> [Bereitgestellter Auszug]
Seit einigen Jahren lebe ich beinahe symptomfrei, bin verheiratet. Mein Sohn ist zehn Jahre alt. Ich arbeite Vollzeit in einem Ingenieurbüro. Irgendetwas hält mich gesund. Mein Leben ist gefüllt mit Arbeit und Verantwortung und doch überanstrengt es mich nicht sonderlich. Die 15 Jahre davor waren meine kranken Jahre: ein hin und her. Manie, Depression und schizophrene Symptome wechselten sich ab. Abhängigkeiten, Suizidversuche, Ausweglosigkeit und Angst. Mit dem Schreiben fing ich an. Von der Selbsttherapie hin zur Hilfe für Andere. Ein Experte sagte, dass ich das richtige tat: ich öffnete mich für die Begegnung mit Menschen.

Mein Weg mit meiner Erkrankung kann anderen Betroffenen Mut zusprechen.

 

Darüber hinaus gibt es eine Fülle von Ratgebern und Erfahrungsberichten. Jeder hat es etwas anders geschafft in einen besseren Zustand zu kommen. Mir ging es so, dass ich sogar meine kranken Zeiten nutzte, meine Tätigkeit als Autor begann. Ich beschäftigte mich schreibend mit meiner Erkrankung und ging auch hinaus und trat mit anderen Erkrankten und auch Fachleuten in Kontakt. Von Anbeginn war in mir das Gefühl gewachsen, dass ich durch dieses Voranschreiten wieder gesund werden könnte. Trotz der Angst führte mich eine Kraft auf meinem Weg, war es meine eigene Kraft? Ich wollte nicht aufgeben. Mein Leben sollte einen Sinn haben. Ich träumte von einem besseren Leben. Auch wenn es in diesen 15 kranken Jahren etliche Rückschläge gab. Diese Möglichkeit des hoffnungsvollen Voranschreitens kann ebenfalls Mut zusprechen.

Dann denke ich an heute. Wie fühle ich mich in diesen unsicheren Zeiten? Und wie fühlt sich einer, der gerade akut psychisch erkrankt ist. Meine Schilderung meiner akuten Zeit möchte ich hervorheben. Auch in schweren Zeiten sich in kleinen Schritten auf das Gute und Beständige zubewegen. Vertrauen aufbauen, dass es wieder besser wird. Ich selbst glaube daran, dass wir Menschen immer in schwierigen Zeiten leben.

> [Inhalt der Daten]
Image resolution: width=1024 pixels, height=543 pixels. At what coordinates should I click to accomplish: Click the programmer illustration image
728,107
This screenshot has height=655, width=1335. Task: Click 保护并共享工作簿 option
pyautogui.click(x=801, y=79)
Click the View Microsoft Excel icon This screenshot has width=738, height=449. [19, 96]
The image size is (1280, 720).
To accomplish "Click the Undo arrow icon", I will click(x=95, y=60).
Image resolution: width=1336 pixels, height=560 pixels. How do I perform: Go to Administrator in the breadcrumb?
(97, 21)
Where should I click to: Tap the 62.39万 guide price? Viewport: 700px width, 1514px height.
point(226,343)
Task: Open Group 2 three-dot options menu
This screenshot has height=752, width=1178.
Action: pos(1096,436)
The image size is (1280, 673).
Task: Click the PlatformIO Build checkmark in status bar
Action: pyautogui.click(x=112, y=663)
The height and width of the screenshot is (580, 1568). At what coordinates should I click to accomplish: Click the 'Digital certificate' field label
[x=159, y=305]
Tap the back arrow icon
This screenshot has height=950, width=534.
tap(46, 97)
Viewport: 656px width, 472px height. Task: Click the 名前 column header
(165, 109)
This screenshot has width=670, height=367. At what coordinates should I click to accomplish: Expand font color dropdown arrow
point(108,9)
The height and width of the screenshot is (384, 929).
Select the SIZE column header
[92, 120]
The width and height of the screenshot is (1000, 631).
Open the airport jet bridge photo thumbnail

> [Erforderliche Aufgaben]
A - Wie viele Jahre dauerten laut dem Bericht über den Weg mit der psychischen Erkrankung die kranken Jahre?
B - Schreiben Sie aus dem Bericht über den Weg mit der psychischen Erkrankung den Abschnitt ab, der mit "Seit einigen Jahren" beginnt und mit "Begegnung mit Menschen." endet.
C - Führen Sie den Bericht über den Weg mit der psychischen Erkrankung im Anschluss an seinen letzten Satz weiter.

> [Gelöste Aufgaben]
A - Die kranken Jahre dauerten 15 Jahre.

B -
Seit einigen Jahren lebe ich beinahe symptomfrei, bin verheiratet. Mein Sohn ist zehn Jahre alt. Ich arbeite Vollzeit in einem Ingenieurbüro. Irgendetwas hält mich gesund. Mein Leben ist gefüllt mit Arbeit und Verantwortung und doch überanstrengt es mich nicht sonderlich. Die 15 Jahre davor waren meine kranken Jahre: ein hin und her. Manie, Depression und schizophrene Symptome wechselten sich ab. Abhängigkeiten, Suizidversuche, Ausweglosigkeit und Angst. Mit dem Schreiben fing ich an. Von der Selbsttherapie hin zur Hilfe für Andere. Ein Experte sagte, dass ich das richtige tat: ich öffnete mich für die Begegnung mit Menschen.

C -
Oft wird von Betroffenen berichtet, dass ihnen in der Psychiatrie Schlechtes widerfahren ist. Ich hatte damals auch diese Gedanken und Ängste. Die Angst vor der geschlossenen Station, dem Fixieren und den starken Medikamenten. Heute denke ich, dass vieles noch besser gemacht werden muss, aber die Psychiater Menschen wie wir alle sind. Mir haben damals auch Gruppen gutgetan. Sport oder auch Skatspielen. Sozialer Kontakt ist wichtig. Nähe und Berührung. Eine Beschäftigung, die man mag. Wenn ein Betroffener sich an manchen Stellen sicher fühlt, kann er auch bald gesund werden.

Kriege hat es immer gegeben. Ängste davor auch. Wir Menschen heute in dieser manchmal kühlen und unsicheren Welt müssen an uns arbeiten, diese helfenden Sicherheiten in unserer Umgebung suchen und finden.

Je mehr Erfahrung wir mit unserer Erkrankung erlangen, desto einfacher fällt uns diese Suche. Angst ist auch manchmal wichtig, sie beschützt uns vor dem Falschen.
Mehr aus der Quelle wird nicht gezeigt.